SuperMondays: Databases

Tuesday, September 29, 2009 7:53 | Filed in Local Interest, Technology

Super Mondays

Super Mondays is a “strong and vibrant IT community based in the North East Of England”. At least, that’s what it says on the tin. But having not been to a Super Mondays event before, I didn’t know that myself for sure. Which was one of the reasons (the others being networking, and an interest in the subject) that I decided to go along to the Super Mondays event on the 28th Sept about databases.

I had been booked to attend one of these things before, but had to cancel quite late on, and so with due trepidation I set off to make my way to the Bedson Teaching Centre at Newcastle University for the SuperMondays event on databases. Unlike the last two events I attended in Newcastle, I neither had any problems finding the location, nor did I discover at the last minute that the location had changed, and so I actually managed to get there without difficulty and soon found myself in a lecture theatre with around 60 or so other people, and coffee and sandwiches.

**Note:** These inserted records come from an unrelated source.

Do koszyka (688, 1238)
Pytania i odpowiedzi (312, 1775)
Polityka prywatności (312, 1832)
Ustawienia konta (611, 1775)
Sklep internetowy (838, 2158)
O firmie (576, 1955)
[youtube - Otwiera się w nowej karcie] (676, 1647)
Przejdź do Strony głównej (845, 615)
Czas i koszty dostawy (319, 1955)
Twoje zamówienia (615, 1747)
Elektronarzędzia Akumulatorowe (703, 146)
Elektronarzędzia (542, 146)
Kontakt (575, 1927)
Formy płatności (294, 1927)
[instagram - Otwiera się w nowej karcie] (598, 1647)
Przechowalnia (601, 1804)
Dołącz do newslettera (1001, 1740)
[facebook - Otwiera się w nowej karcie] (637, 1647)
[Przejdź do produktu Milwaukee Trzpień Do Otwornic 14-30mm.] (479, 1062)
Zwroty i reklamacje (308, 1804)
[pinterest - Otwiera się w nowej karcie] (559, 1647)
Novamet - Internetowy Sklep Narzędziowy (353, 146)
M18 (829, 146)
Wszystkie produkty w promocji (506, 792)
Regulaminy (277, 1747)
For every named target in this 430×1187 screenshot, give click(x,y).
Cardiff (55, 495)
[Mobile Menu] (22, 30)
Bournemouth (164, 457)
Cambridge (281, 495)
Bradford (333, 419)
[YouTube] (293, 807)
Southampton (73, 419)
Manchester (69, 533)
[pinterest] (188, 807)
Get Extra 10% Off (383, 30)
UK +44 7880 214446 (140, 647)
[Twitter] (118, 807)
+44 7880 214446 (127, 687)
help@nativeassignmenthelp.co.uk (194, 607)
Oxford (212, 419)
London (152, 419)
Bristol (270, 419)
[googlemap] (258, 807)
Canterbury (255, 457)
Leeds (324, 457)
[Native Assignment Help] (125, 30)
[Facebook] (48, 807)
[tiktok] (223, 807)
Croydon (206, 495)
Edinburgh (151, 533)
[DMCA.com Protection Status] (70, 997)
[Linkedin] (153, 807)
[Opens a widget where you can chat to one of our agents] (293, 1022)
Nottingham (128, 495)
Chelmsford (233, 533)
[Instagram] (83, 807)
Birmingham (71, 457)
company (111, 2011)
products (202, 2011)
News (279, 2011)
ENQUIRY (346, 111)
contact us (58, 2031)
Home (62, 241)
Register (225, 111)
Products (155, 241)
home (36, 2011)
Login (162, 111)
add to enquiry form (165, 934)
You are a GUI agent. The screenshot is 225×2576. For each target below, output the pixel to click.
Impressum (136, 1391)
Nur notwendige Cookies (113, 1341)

Eschewing (rather than chewing) the sarnies, I plumped for a nice cup of coffee and was soon sat down at one of the lecture tables waiting for the thing to start. Looking around the room around me, I saw I wide variety of people, ages, and professional appearance: from men in suits to men in hats, probably-still-in-college to approaching retirement, and of course the usual disparity of the sexes, with only about 10% women.

And I couldn’t help but think to myself: I wonder who these people are. What do they do? Since I’m now self-employed, are we looking at people who are games designers, entrepreneurs, investors, or (shudder) potential competitors?

Another thing I didn’t know about these events is how technical they are. Would I be presented with some form of high-level overview, or were people quickly going to get into the technical details of the different forms of databases? And what were other people expecting — and hoping — to get out of the events?

One thing I did find surprising was that when the event started, I was the only one with a laptop out. Was no-one else planning to blog about this? Were they all iPhoned up? Or did they just not bring their gadgets along to this sort of thing. Call themselves techies…

Anyway, ’twasn’t long before the event proper kicked off… as usual for this kind of thing, this is my impressions of what was said, with a few random thoughts of my own thrown in. It’s always possible I may have misunderstood what someone has said…! You may also want to read Daniel Swan’s take on it… or Steven Woods’, who reveals that there was in fact at least one more laptop…

A History Of Databases — Ross Cooney

Where did databases come from? Why are new databases needed and what is the theory behind them?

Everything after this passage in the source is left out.